▶ BRIEF: Output only the lines below from the one containing "Image resolution: width=1183" to the one containing "Click the ET legend label", exactly as written, both ends kept.

[Stored data]
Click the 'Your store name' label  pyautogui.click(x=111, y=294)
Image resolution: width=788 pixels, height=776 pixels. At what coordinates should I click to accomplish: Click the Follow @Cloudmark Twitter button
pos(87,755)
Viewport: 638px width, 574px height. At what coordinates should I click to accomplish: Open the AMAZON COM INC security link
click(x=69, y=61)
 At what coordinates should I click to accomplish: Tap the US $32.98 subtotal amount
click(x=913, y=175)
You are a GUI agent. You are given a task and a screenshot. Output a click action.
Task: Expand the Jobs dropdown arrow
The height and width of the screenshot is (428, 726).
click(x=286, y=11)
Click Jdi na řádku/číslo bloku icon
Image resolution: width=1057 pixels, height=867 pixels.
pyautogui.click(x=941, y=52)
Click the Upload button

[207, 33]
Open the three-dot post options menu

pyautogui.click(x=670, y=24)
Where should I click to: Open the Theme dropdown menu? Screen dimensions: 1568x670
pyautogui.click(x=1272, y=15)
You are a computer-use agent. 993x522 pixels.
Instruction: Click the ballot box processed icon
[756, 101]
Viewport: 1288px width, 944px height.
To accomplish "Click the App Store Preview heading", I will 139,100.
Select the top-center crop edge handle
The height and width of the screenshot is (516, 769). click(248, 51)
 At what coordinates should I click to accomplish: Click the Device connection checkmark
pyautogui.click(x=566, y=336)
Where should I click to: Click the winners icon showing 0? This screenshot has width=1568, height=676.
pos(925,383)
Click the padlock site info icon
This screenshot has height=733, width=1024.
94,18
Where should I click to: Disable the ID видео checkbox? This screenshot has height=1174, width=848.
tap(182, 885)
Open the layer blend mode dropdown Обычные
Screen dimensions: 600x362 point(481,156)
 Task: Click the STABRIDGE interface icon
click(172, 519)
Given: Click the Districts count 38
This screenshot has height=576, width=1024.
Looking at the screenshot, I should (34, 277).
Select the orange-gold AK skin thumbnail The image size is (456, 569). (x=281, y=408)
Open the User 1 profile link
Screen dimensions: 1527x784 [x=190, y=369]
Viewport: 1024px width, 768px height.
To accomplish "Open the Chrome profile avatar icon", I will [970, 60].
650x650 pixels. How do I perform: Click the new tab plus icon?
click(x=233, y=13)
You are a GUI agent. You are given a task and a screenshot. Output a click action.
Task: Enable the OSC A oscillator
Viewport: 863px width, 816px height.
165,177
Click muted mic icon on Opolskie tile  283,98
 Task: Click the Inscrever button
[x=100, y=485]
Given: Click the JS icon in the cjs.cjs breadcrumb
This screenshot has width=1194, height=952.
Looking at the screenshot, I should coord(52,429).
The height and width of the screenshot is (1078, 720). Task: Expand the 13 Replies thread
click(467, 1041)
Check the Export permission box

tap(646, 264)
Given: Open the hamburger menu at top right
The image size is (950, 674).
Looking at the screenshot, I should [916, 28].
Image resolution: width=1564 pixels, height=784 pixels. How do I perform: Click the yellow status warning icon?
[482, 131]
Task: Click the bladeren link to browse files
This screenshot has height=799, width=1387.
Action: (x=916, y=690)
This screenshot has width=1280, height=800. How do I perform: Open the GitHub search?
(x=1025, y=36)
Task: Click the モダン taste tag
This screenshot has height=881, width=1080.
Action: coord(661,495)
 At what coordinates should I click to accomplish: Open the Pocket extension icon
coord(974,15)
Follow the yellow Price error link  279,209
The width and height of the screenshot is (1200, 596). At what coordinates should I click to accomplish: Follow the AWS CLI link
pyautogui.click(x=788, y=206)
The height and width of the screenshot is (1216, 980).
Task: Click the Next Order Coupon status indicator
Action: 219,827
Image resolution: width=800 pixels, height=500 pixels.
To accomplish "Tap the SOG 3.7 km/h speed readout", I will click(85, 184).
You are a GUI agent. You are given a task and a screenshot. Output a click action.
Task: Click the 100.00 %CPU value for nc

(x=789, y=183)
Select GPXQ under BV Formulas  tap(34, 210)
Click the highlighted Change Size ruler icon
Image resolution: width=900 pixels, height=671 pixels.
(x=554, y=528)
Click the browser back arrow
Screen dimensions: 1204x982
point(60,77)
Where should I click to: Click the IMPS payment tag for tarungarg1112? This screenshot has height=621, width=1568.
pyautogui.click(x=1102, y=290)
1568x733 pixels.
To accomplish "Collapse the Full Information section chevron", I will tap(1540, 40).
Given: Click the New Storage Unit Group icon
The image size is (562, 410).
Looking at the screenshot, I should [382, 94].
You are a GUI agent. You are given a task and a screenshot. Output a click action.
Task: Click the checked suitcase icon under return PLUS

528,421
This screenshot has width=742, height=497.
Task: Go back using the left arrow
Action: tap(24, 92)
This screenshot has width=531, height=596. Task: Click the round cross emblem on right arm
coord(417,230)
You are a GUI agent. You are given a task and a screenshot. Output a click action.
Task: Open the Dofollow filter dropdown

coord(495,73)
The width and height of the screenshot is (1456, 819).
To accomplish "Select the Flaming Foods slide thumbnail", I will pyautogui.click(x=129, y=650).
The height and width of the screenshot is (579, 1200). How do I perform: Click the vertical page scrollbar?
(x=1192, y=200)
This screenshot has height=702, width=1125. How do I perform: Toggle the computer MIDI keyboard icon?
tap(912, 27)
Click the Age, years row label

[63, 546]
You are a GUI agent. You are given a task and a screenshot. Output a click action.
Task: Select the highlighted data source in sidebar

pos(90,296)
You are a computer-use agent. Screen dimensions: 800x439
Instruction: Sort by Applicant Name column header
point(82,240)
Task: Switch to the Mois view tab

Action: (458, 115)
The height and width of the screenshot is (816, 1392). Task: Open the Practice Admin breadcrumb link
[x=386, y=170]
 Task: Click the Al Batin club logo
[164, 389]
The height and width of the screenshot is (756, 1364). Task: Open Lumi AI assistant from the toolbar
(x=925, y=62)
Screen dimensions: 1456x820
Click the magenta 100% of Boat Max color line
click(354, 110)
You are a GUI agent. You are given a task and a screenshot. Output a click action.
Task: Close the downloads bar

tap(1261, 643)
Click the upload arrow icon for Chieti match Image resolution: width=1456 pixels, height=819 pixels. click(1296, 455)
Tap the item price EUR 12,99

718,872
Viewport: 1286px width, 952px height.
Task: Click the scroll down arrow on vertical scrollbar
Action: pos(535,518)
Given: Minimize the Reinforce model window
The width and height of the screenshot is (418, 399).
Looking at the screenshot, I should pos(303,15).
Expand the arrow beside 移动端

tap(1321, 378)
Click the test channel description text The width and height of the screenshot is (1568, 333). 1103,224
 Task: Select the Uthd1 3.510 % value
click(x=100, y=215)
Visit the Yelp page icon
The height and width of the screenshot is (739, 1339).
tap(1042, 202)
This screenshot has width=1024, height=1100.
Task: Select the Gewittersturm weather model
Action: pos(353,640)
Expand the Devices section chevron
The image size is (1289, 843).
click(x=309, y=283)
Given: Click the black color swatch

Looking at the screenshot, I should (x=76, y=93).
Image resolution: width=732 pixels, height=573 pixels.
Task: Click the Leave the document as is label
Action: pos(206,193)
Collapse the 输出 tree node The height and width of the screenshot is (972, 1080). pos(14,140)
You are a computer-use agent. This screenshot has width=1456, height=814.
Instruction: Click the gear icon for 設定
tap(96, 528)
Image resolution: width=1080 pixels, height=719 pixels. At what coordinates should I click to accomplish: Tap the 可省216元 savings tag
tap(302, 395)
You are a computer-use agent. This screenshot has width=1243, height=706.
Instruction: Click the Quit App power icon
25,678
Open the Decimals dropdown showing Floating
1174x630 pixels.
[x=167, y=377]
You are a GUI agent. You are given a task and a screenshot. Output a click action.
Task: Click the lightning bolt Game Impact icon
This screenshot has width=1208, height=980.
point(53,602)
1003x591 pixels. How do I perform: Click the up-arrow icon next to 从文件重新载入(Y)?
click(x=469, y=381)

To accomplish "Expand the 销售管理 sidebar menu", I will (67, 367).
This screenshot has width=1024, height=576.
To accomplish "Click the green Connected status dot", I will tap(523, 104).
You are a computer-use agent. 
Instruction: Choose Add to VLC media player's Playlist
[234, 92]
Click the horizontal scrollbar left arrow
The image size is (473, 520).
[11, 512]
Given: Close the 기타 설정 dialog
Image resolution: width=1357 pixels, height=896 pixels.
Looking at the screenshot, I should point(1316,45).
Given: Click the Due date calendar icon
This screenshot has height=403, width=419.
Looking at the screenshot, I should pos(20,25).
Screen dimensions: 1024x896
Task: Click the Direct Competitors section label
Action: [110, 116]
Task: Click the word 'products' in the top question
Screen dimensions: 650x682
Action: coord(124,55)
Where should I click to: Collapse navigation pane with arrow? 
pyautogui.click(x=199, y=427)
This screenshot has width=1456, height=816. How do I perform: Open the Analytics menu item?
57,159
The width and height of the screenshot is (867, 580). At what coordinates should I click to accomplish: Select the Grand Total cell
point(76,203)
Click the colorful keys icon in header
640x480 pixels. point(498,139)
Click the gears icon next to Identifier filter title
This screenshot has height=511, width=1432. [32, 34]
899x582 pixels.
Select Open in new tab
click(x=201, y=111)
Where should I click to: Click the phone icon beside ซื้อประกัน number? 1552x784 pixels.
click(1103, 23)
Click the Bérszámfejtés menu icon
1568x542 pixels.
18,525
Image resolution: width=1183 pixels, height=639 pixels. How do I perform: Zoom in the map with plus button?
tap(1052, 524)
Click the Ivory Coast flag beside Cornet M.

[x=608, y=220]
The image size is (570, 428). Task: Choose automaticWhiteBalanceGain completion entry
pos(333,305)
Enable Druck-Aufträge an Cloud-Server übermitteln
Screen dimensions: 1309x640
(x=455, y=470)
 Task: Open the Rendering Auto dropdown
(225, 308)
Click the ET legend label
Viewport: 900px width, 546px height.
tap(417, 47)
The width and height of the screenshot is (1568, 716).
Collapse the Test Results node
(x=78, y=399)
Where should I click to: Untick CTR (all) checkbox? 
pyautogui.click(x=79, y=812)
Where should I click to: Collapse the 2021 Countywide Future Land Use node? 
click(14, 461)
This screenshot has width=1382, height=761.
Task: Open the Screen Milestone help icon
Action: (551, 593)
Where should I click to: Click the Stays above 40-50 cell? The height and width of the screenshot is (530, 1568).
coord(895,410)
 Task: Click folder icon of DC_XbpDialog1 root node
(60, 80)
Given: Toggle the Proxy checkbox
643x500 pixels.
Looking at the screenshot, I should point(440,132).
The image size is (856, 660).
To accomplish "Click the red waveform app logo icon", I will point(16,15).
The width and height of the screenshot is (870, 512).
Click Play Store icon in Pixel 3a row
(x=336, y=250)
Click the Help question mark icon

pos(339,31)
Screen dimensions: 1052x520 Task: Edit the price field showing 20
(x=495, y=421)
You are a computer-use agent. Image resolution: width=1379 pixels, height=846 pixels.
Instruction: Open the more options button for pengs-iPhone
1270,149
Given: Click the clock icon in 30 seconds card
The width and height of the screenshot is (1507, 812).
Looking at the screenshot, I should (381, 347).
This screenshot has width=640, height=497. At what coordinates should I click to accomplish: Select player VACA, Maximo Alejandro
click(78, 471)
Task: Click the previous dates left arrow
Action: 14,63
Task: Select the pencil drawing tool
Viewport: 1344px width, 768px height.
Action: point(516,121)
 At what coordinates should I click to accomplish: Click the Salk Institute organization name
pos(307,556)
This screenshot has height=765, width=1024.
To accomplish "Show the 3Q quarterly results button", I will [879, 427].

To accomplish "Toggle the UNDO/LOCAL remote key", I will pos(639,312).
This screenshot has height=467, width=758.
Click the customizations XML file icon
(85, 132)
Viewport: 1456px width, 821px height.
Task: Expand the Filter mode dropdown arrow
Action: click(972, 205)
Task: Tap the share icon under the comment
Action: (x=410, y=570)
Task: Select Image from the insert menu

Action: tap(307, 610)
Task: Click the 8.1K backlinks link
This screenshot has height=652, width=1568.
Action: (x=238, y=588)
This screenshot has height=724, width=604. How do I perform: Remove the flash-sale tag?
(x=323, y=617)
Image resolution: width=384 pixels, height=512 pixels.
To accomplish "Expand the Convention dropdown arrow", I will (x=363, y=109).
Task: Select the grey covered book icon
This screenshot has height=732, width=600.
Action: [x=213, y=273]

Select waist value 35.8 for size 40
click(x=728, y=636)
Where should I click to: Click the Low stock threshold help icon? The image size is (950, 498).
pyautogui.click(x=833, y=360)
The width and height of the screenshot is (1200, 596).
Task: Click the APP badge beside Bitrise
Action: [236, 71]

▶ OUTPUT:
Image resolution: width=1183 pixels, height=639 pixels. How do I perform: Zoom in the map with plus button?
tap(1052, 524)
Click the Ivory Coast flag beside Cornet M.

[x=608, y=220]
The image size is (570, 428). Task: Choose automaticWhiteBalanceGain completion entry
pos(333,305)
Enable Druck-Aufträge an Cloud-Server übermitteln
Screen dimensions: 1309x640
(x=455, y=470)
 Task: Open the Rendering Auto dropdown
(225, 308)
Click the ET legend label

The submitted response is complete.